My earlier attempts have been, shall we say, less than successful, not only because they weren’t particularly unique or compelling, but also because I was a less than dedicated contributor. There were a couple of lame attempts to write about politics. I soon got bored with composing angry diatribes that served no useful purpose. Most everyone who knows me is aware that I’m a very active Freemason. That was the focus of my most recent failed effort. God knows I love the fraternity and my Masonic brethren, but it’s not something that I care to write about at length. Besides, like politics, there are a lot of people doing it much better than I ever could, most notably my friends Chris Hodapp and Jay Hochberg.

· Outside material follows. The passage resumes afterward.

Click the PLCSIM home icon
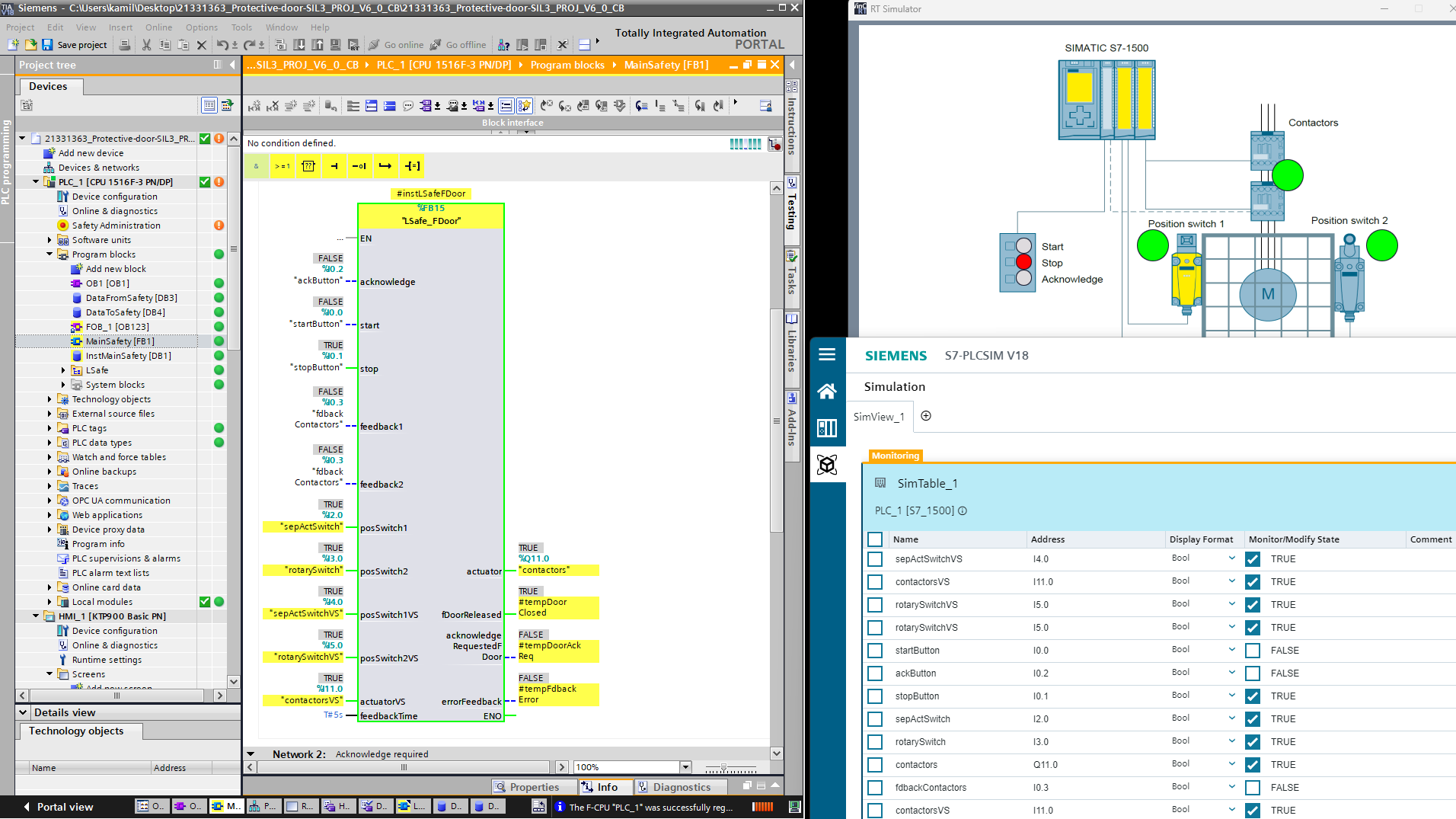 pyautogui.click(x=827, y=391)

What is this latest stab at a Pulitzer Prize all about? With apologies to the writers of Seinfeld, it’s a blog about nothing. I’ve concluded that all of the earlier blogs were failures for one simple reason; I generally have trouble focusing on any one thing for extended periods. Exhibit A: A couple of years ago, I attended a dinner and had a really great glass of red wine. I vowed on the spot that I’d become a wine snob. For about a month, I spent hours poring over websites about wine. I read a couple of books. I bought a few bottles of wine. After a few weeks, my curiosity sufficiently piqued, I moved on and I now have only a passing interest in the topic. At various junctures in my life, I’ve repeated this exact same drill on subjects ranging from learning to speak French to perfecting my golf swing to playing chess with many other stops in between. The sad truth is that I have the attention span of a gnat, so it’s no surprise that I’ve struggled to maintain a blog dedicated to a specific theme for more than a few weeks, let alone write the great American novel or even, for that matter, a lousy one.

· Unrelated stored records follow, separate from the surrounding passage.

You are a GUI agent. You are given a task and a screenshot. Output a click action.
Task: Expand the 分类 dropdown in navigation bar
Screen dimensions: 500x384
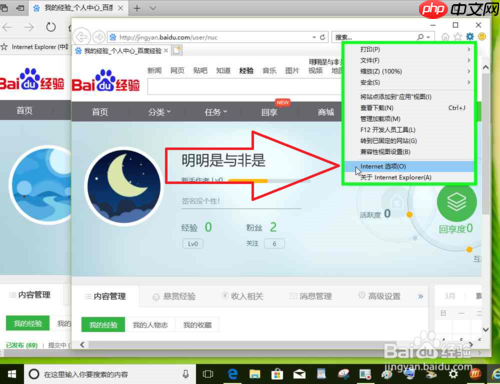[x=159, y=112]
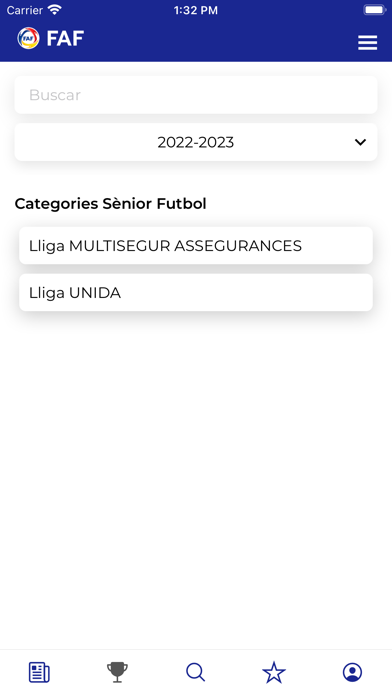The height and width of the screenshot is (696, 392).
Task: Click the FAF title text
Action: [x=65, y=39]
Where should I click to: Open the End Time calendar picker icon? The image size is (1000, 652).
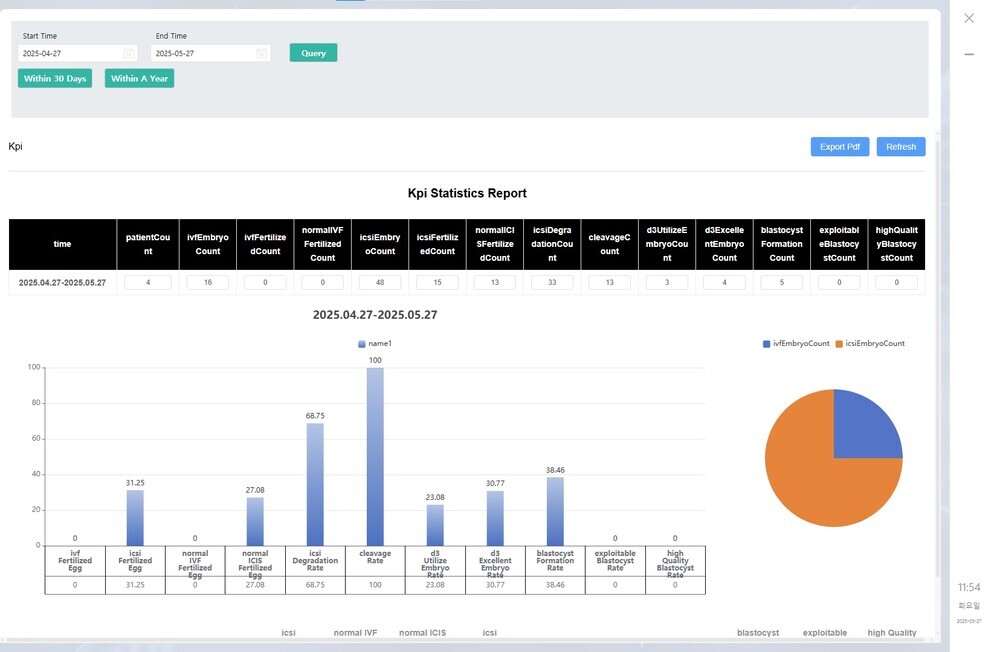point(261,53)
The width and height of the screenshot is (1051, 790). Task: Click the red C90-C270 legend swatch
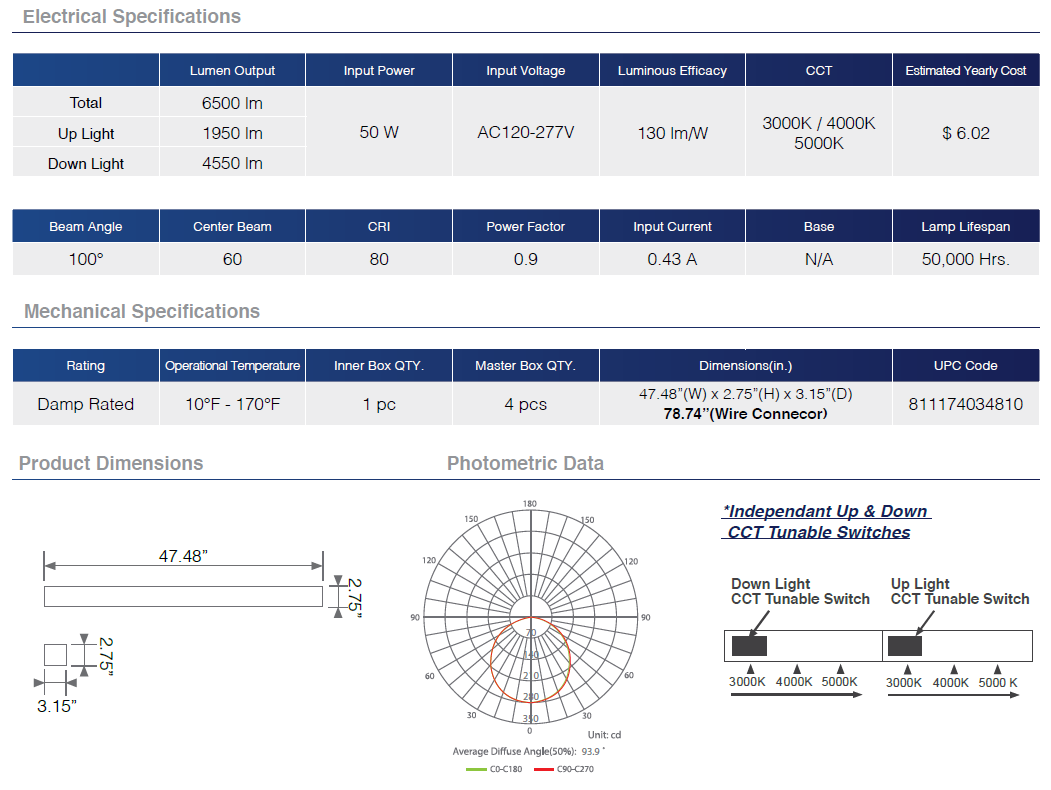pyautogui.click(x=544, y=769)
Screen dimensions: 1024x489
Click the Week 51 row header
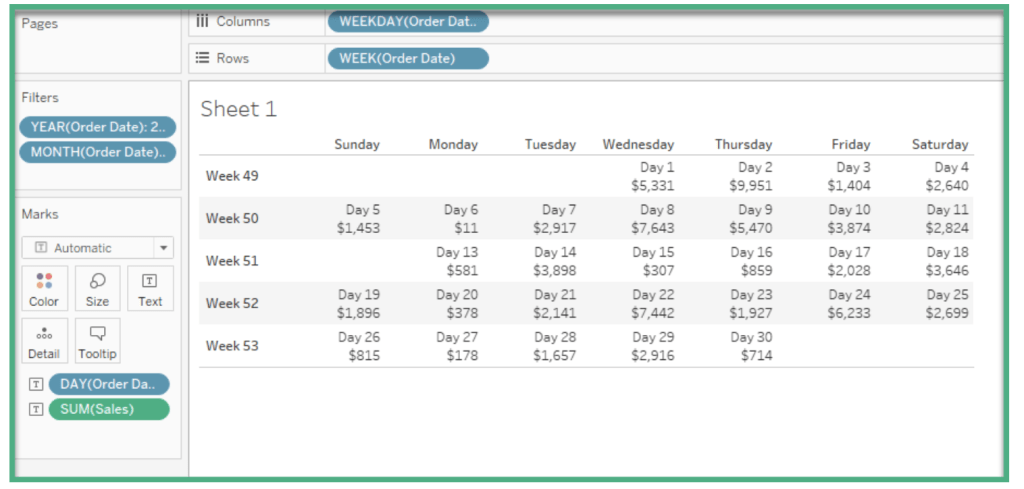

So, this time around I’ll expound upon whatever strikes my fancy at the moment- serious, not so serious, or totally frivolous. Perhaps the blog about nothing comment above was not entirely accurate because anything and everything will be fair game, from what I had for dinner to my contempt for most of modern culture to the pros and cons of the last book I read. If you’ve found your way here by accident, understand that I am, first of all, a baby boomer. If you’re not, you’ll see a lot of references to baby boom culture and people whose names you’ve probably never heard. I won’t be taking time to explain. If you don’t get it, this is one instance where Wikipedia will be your friend.
I always enter into these new ventures with the best of intentions, swearing to God, Heaven, and John Wayne that I’ll update the blog religiously. On a couple of occasions, I’ve done relatively well for a few months before doing my D.B. Cooper impression and parachuting out of the blogosphere. Unlike the elusive Cooper, I’ve made more comebacks than Richard Nixon. I’ll simply say that I hope not being tied down to a particular topic will result in my posting more often. If you’re a disturbed enough person to have stuck around through all of these different incarnations, I’m not certain whether I should say thanks or urge you to make an appointment with a therapist. Anyway, I’m off and running once again. I hope I’ll occasionally have something to say that you’ll find informative, amusing, or insightful and worth a few minutes of your time.